What we urgently need for the IT market as a whole – namely, fair trade practices which take account of market diversity straight through the equal market access account – we especially need for the cloud business. Fabasoft has always believed in the concept of a "cloud made in Europe," but we must now create the standards for it if we are to overcome the current crisis of faith in IT. We need European added value, infrastructure, services of predominantly European origin and uniform license agreements, SLAs, and guaranteed safety standards to make European cloud computing a distinct brand. I therefore advocate the introduction of a European "cloud label" and am very pleased that in Brussels, too, European data protection is regarded as a special guarantee of quality.

In our latest product developments, we have elevated the level of security in the cloud to new heights of quality. Thanks to our two pioneering and innovative new appliances, we can now dispel any doubts customers may have regarding the cloud model for the long term. Because the combination of on-premises protection in the form of a private cloud and real end-to-end encryption forms a security tandem that will enable us to truly break new ground in cloud computing.

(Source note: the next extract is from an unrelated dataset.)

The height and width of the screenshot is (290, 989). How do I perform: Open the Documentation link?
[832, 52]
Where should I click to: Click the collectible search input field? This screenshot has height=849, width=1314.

Science also needs new concepts to master the challenge of security in the cloud. Professor Dr. Reinhard Posch, scientific director of the Secure Information Technology Center - Austria (A-SIT) and longtime CIO (chief information officer) of the Republic of Austria, proposed maintaining the separation of cloud and encryption. Only by separating data storage and the processing of security services, i.e. those elements of the system that handle keys, can services be conceived to which access can be adequately controlled and which thus are highly credible and do the customer justice. Science also needs new concepts to master the challenge of security in the cloud. Professor Dr. Reinhard Posch, scientific director of the Secure Information Technology Center - Austria (A-SIT) and longtime CIO (chief information officer) of the Republic of Austria, proposed maintaining the separation of cloud and encryption. Only by separating data storage and the processing of security services, i.e. those elements of the system that handle keys, can services be conceived to which access can be adequately controlled and which thus are highly credible and do the customer justice. But safety requirements in the context of the user must be addressed not only through technological solutions, but also through the creation of the proper legal awareness with regard to data protection and through pan-European governance, if today's economically crucial shared economy, i.e. working together by sharing data, is to be made a reality for the future. Innovative technologies are essential to Europe's survival, and we will have no choice but to push forward new forms of information technology, such as cloud computing, big data, social networks, and mobile apps. This huge potential, however, can only be realized if new security technologies and forward-looking data protection policies are optimally intertwined and politically implemented.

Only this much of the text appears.